- The task -
The answer must be every line of the records below that contains the word "will", copied out.
Provided information section start
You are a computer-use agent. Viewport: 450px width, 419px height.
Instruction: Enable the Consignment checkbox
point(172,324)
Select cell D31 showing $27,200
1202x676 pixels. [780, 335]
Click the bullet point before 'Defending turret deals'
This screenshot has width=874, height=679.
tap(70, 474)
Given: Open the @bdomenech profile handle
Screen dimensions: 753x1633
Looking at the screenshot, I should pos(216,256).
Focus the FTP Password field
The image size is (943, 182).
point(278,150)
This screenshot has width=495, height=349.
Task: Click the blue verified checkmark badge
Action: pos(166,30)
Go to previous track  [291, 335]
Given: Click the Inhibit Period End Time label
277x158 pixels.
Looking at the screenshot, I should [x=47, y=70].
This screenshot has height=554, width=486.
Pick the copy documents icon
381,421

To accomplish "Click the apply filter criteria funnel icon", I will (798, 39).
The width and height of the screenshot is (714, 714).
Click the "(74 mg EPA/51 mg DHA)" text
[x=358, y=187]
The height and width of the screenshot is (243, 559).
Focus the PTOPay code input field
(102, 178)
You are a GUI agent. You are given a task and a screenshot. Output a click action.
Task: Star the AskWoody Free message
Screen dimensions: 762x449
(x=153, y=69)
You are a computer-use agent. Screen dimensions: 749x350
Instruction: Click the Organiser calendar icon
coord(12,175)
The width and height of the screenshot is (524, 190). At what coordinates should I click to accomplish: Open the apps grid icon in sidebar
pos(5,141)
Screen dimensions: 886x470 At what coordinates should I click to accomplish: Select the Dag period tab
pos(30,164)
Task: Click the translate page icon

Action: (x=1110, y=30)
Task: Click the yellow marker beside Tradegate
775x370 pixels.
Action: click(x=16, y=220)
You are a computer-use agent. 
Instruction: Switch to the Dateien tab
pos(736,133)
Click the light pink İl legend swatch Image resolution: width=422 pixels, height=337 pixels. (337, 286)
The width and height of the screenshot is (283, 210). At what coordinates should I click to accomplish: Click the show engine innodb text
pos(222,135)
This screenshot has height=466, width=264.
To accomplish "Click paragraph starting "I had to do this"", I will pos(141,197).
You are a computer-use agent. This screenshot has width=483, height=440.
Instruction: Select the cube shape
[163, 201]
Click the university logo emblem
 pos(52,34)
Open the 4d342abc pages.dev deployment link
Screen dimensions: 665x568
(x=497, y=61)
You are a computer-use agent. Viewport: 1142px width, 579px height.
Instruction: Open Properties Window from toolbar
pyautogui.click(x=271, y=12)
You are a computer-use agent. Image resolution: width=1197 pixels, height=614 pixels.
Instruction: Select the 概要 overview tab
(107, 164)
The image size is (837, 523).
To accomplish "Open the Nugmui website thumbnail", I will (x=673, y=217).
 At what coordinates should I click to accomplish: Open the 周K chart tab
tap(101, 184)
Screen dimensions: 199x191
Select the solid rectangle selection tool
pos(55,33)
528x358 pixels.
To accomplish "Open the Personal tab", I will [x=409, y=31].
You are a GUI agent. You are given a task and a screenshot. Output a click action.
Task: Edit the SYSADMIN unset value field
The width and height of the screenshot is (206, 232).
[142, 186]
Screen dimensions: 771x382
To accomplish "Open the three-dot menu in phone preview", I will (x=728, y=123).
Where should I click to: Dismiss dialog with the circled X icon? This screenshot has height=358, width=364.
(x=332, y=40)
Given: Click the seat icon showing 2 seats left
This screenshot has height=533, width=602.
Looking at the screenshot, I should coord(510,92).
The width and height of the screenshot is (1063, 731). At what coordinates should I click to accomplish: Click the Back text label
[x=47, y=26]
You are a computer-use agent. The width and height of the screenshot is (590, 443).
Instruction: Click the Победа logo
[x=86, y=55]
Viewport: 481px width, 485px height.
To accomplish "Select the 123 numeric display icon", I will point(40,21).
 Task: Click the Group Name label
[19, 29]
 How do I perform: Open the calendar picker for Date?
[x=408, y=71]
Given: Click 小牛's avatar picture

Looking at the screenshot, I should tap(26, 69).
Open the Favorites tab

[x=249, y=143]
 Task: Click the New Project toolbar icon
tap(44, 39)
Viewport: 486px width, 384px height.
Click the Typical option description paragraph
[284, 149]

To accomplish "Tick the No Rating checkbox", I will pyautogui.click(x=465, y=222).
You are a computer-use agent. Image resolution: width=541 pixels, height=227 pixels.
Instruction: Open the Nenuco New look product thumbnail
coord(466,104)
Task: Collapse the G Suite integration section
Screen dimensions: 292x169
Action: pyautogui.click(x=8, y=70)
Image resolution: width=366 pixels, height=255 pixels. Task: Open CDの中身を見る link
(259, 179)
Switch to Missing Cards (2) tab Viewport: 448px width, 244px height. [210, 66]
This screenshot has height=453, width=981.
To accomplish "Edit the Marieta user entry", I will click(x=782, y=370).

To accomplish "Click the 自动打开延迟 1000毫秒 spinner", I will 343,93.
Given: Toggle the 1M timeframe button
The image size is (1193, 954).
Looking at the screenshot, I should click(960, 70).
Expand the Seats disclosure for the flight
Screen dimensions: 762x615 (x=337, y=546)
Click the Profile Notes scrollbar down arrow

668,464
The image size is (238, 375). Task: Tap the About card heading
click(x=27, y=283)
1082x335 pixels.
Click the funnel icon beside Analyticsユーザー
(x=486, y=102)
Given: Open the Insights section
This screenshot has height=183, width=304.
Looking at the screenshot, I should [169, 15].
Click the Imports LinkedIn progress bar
Provided information section end
- Completed task -
To accomplish "Click the apply filter criteria funnel icon", I will (798, 39).
To accomplish "Click paragraph starting "I had to do this"", I will pos(141,197).
To accomplish "Open the Nugmui website thumbnail", I will (x=673, y=217).
To accomplish "Open the Personal tab", I will [x=409, y=31].
To accomplish "Open the three-dot menu in phone preview", I will (x=728, y=123).
To accomplish "Select the 123 numeric display icon", I will point(40,21).
To accomplish "Tick the No Rating checkbox", I will pyautogui.click(x=465, y=222).
To accomplish "Edit the Marieta user entry", I will click(x=782, y=370).
To accomplish "Click the 自动打开延迟 1000毫秒 spinner", I will 343,93.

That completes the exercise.